» Given exercise A
Using the passage about Benoit Samuelson's marathon running, decide whether each statement agrees with it: (i) Abby finished the race ahead of her mother; (ii) Benoit Samuelson won the Boston Marathon in 1984; (iii) Benoit Samuelson ran the 1987 Boston Marathon while pregnant. Answer yes or no for each and quote the words of the passage that decide it.
» Given exercise B
Write what comes next in the passage about Benoit Samuelson's marathon running, starting after its final sentence.
Start Quoted passage
Benoit Samuelson, 65, clocked 3 hours, 20 minutes, 20 seconds to top the women’s 65-69 age group by 7 minutes, 52 seconds. She took pleasure in being joined in the race by daughter Abby, who crossed in 2:58:19.

“She may have beaten me with my replacement knee, but everybody said I wouldn’t do it! I will never say never,” Benoit Samuelson said, according to race organizers. “I am a grandmother now to Charlotte, and it’s my goal to run 5K with her.”

LONDON MARATHON: Results

Benoit Samuelson raced the 1987 Boston Marathon while three months pregnant with Abby. Before that, she won the first Olympic women’s marathon at the 1984 Los Angeles Games, plus the Boston Marathon in 1979 and 1983 and the Chicago Marathon in 1985.
End Quoted passage
Start Data section
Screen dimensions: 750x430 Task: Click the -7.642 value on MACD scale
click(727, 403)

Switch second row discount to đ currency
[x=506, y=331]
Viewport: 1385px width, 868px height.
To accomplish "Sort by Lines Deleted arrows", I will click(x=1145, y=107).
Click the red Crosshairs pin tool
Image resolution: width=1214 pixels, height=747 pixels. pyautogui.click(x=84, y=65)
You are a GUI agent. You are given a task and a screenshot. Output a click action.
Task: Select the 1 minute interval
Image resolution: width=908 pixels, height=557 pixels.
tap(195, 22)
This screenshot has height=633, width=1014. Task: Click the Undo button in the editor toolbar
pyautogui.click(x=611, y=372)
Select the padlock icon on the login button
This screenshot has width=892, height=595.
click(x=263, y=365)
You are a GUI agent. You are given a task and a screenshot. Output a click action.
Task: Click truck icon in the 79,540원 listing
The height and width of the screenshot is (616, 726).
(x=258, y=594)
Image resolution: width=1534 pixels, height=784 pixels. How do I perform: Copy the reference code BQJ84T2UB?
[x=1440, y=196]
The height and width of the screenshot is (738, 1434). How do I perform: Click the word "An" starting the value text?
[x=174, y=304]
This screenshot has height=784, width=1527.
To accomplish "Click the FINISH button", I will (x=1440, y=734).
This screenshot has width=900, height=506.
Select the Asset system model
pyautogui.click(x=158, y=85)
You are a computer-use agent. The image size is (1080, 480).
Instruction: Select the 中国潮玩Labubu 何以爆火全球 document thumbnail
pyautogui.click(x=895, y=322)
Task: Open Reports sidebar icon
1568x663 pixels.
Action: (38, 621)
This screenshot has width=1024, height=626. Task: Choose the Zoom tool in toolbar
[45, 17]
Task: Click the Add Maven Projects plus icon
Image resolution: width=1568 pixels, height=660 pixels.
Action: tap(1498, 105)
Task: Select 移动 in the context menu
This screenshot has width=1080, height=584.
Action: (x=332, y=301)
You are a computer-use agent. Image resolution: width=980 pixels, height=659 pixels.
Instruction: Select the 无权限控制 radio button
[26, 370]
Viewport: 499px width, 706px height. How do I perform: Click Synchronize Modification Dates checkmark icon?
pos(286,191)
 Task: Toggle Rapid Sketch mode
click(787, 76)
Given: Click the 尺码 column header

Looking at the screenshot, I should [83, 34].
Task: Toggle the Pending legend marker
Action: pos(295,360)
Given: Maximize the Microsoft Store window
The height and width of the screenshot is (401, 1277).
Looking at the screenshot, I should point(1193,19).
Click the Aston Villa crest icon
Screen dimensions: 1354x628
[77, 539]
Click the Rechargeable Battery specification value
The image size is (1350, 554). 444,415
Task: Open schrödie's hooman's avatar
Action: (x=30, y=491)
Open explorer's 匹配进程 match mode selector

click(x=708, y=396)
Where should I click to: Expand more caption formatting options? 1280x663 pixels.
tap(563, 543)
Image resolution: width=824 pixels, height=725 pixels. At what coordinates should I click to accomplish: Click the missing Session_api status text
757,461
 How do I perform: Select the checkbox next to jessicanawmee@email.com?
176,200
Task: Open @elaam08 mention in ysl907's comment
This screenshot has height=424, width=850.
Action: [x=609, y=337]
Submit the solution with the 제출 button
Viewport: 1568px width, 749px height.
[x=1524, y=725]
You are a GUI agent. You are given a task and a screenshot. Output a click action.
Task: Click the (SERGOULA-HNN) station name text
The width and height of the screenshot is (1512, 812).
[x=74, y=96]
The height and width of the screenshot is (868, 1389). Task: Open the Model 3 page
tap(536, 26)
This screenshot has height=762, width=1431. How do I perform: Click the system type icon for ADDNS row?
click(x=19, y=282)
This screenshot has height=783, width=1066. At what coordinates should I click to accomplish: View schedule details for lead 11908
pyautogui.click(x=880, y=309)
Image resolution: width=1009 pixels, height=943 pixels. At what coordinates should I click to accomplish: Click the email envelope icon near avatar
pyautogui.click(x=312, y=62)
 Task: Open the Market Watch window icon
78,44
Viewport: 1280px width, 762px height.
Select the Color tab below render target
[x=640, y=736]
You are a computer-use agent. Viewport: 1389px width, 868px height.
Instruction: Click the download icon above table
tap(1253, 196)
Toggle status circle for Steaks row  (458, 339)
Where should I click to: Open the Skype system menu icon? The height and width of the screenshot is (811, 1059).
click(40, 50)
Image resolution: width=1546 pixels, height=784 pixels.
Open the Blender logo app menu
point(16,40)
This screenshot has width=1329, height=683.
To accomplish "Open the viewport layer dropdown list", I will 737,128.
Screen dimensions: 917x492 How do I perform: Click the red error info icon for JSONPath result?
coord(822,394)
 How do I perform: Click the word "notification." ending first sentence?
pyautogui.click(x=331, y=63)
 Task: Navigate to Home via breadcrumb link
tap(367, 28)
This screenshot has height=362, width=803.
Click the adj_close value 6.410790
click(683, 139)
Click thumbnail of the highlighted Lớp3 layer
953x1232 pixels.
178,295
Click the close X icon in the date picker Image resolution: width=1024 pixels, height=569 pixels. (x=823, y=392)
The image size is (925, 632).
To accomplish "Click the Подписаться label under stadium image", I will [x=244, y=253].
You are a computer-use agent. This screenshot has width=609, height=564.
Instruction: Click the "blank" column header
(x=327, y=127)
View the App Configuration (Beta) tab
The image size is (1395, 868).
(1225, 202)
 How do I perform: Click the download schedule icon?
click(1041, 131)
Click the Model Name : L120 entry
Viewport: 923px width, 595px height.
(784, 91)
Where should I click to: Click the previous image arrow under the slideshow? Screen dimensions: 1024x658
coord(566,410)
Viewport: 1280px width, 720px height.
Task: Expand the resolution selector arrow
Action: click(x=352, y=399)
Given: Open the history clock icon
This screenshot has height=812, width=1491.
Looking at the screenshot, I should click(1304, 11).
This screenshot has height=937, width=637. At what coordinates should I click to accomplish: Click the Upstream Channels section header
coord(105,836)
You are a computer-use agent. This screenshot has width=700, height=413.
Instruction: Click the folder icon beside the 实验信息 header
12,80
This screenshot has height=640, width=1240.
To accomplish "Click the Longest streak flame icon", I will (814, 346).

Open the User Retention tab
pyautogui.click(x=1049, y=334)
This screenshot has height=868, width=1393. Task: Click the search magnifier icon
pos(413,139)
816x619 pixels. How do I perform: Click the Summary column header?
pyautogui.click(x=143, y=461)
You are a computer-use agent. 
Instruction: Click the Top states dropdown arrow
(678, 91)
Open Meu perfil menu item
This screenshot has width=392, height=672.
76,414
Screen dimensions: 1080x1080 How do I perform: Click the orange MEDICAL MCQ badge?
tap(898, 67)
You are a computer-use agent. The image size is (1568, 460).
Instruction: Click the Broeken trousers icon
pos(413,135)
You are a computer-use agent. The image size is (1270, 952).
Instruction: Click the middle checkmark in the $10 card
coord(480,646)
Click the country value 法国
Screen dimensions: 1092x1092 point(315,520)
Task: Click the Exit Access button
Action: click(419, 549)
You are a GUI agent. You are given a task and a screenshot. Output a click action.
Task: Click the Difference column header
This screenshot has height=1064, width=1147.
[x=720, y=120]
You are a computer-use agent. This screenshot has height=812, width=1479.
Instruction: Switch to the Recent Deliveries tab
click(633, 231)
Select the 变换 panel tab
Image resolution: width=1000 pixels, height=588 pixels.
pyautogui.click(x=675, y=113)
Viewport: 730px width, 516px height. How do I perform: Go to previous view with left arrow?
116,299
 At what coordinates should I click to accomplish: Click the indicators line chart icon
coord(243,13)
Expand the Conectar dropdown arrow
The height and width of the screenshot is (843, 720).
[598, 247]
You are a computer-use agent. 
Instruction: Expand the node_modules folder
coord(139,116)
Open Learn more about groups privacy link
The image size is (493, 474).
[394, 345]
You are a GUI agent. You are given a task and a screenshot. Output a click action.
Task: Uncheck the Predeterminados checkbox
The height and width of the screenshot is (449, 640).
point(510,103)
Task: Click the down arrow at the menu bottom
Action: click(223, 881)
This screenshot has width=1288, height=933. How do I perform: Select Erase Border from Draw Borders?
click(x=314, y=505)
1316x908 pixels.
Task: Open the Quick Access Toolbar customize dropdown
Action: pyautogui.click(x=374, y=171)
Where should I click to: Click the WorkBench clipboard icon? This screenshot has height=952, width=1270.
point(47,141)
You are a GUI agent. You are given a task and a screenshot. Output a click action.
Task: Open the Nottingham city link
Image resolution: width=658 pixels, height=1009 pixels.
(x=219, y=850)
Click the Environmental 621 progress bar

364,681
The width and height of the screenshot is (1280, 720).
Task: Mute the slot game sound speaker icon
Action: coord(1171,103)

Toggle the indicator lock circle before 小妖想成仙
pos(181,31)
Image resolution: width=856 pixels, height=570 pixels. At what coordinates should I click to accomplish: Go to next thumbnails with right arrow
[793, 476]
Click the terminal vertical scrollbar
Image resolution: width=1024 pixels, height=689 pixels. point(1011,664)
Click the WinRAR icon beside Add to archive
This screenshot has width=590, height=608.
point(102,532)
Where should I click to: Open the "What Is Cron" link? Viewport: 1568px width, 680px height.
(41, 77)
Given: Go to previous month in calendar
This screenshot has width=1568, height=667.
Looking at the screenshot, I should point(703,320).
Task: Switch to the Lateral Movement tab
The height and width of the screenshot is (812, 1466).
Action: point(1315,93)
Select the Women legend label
End Data section
» Written answer A
(i) Yes: "clocked 3 hours, 20 minutes, 20 seconds" and "who crossed in 2:58:19."
(ii) No: "the Boston Marathon in 1979 and 1983."
(iii) Yes: "raced the 1987 Boston Marathon while three months pregnant with Abby."

» Written answer B
Her personal best — 2:21:21 — still holds up. She ranks sixth in U.S. women’s history.

Benoit Samuelson plans to race the Tokyo Marathon to complete her set of doing all six annual World Marathon Majors. The others are Berlin, Boston, Chicago and New York City.

“I’m happy to finish this race and make it to Tokyo, but I did it today on a wing and a prayer,” she said, according to organizers. “I’m blessed to have longevity in this sport. It doesn’t owe me anything, but I feel I owe my sport.”